Like most people who aren't bee scientists, "they didn't know a lot of what they were looking for," Carril said. "You think bees are big and fast. … By the end of the day, they figured out that most bees are the size of a period. They're tiny, tiny things."
In the course of the week, the crew found a "preponderance" of green sweat bees, Agapostemon, though they came across examples of Halictus and Bombus (bumblebees), too.
"I think we got some things that are new records for the county," Carril said of the couple of hundred specimens collected. But the "real work" of identifying bees under a microscope doesn't happen until the offseason, after mature bees have died and their eggs are incubating for months on end.

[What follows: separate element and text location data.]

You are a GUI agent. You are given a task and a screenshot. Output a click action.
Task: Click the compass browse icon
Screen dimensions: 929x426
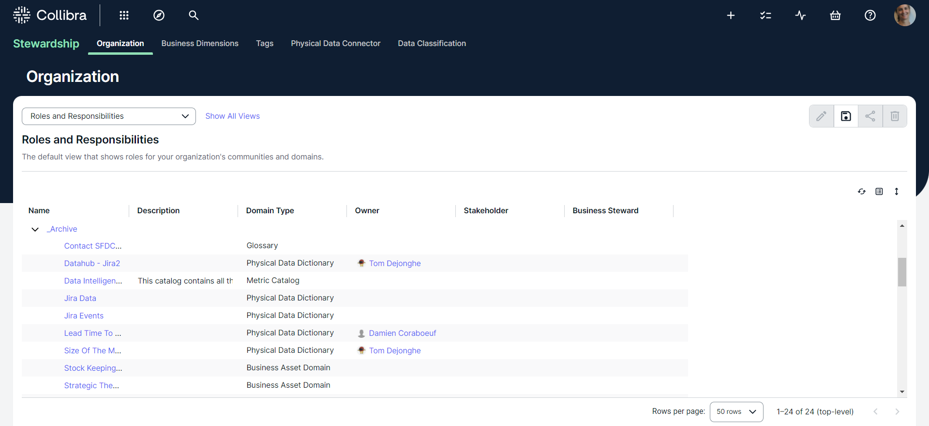coord(159,16)
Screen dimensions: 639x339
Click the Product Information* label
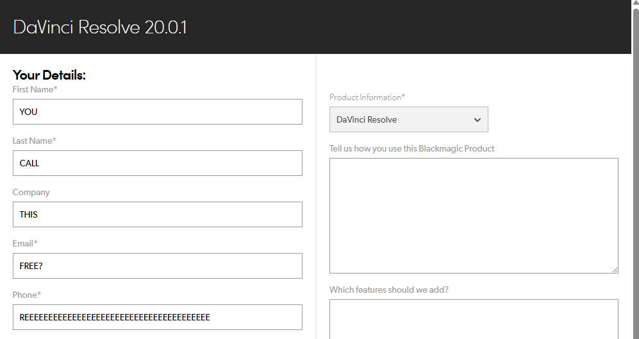point(367,98)
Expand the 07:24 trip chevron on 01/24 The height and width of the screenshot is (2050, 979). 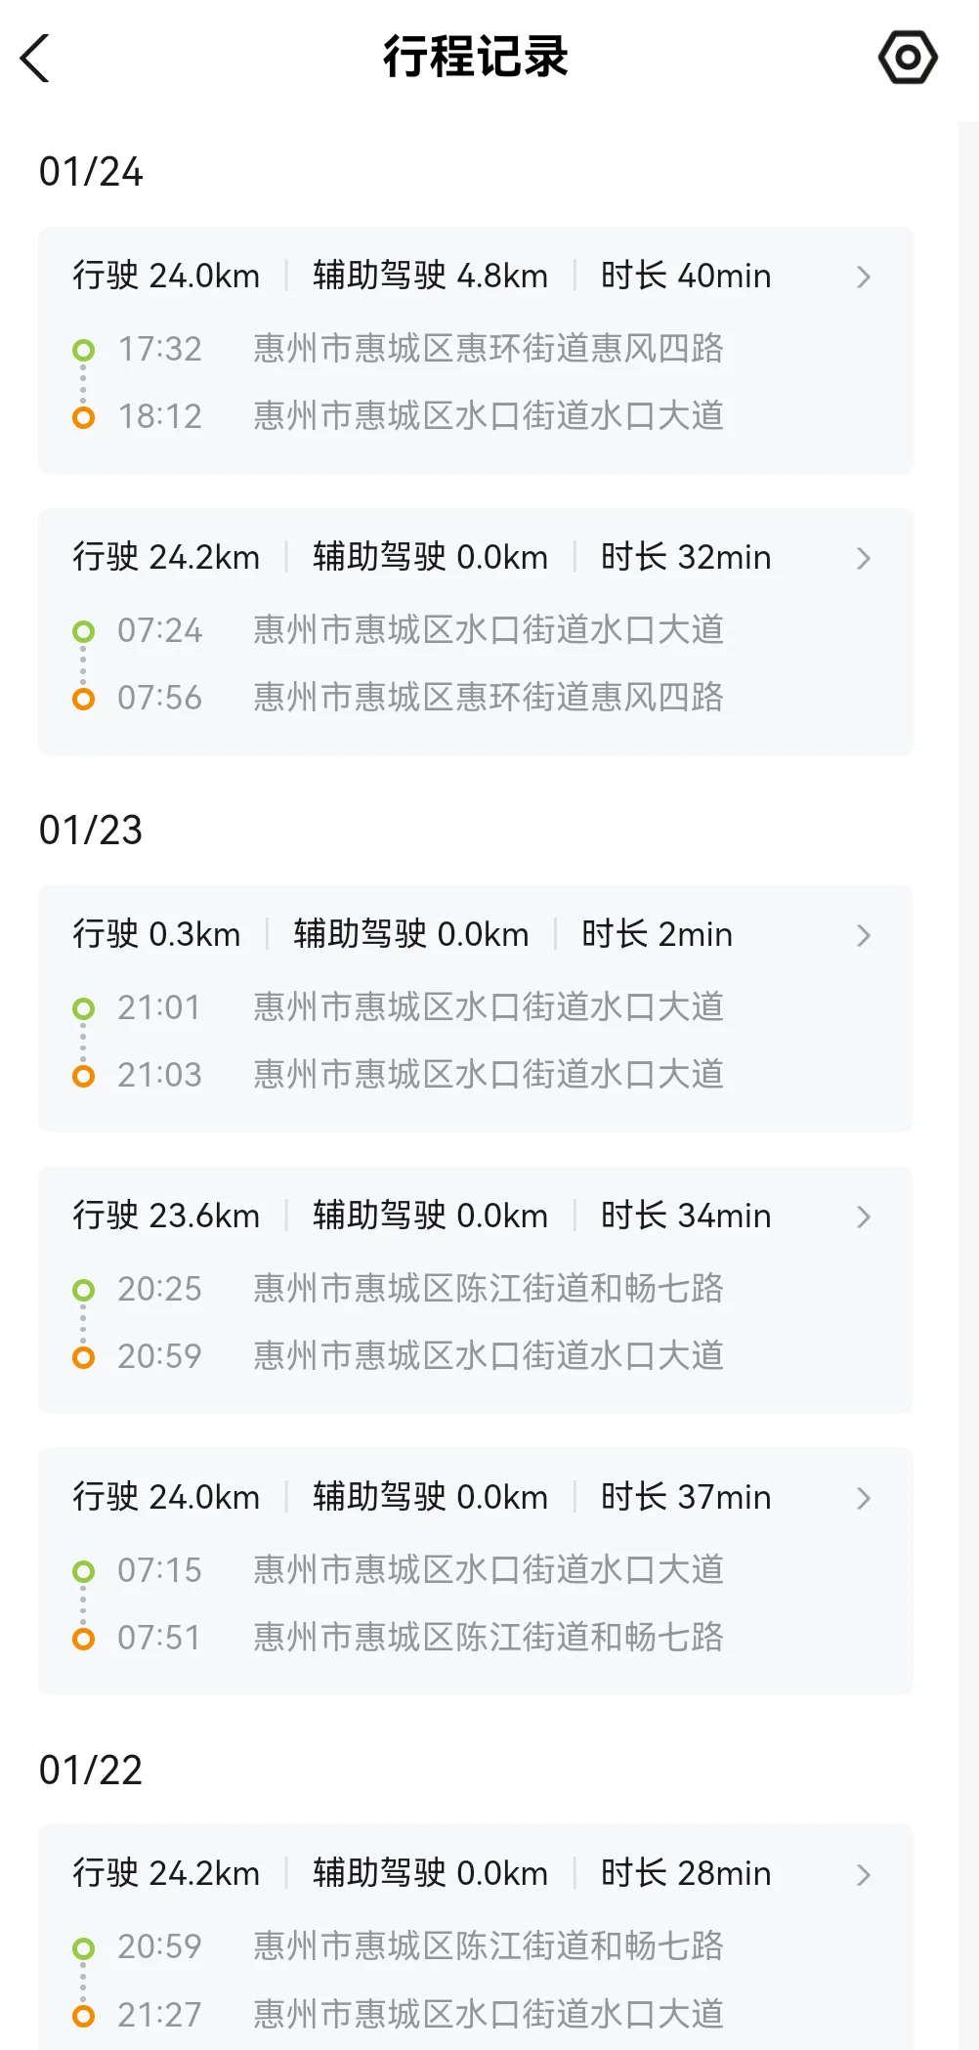864,559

Each bee is pinned in a box with an accompanying label of where it was collected and other information. Then Carril works her way through the identification keys -- tools to help biologists pin down exactly what species they're handling.
The survey of Northern New Mexico bees is funded through two more years. In that time, Carril will visit the same plots each month of the flowering season, slowly getting more and more data about the bees of the monument.
The collection Carril will eventually build has a few aims. For one, part of it will be on display to educate people about the buzzing little bees they're likely to encounter around these parts.
But the other part of the collection will live at the U.S. Department of Agriculture's National Pollinating Insects Collection, a trove of more than 2 million insects from national parks and monuments, all stored in hundreds of glass-topped drawers. Collections like that - and the information gathered, scrutinized and synthesized by people like Carril - are essential to other scientists who will one day do further studies of the pollinators of Northern New Mexico.
"No one has done this before in this type of intensive way. This is so exciting that this is happening," Carril said.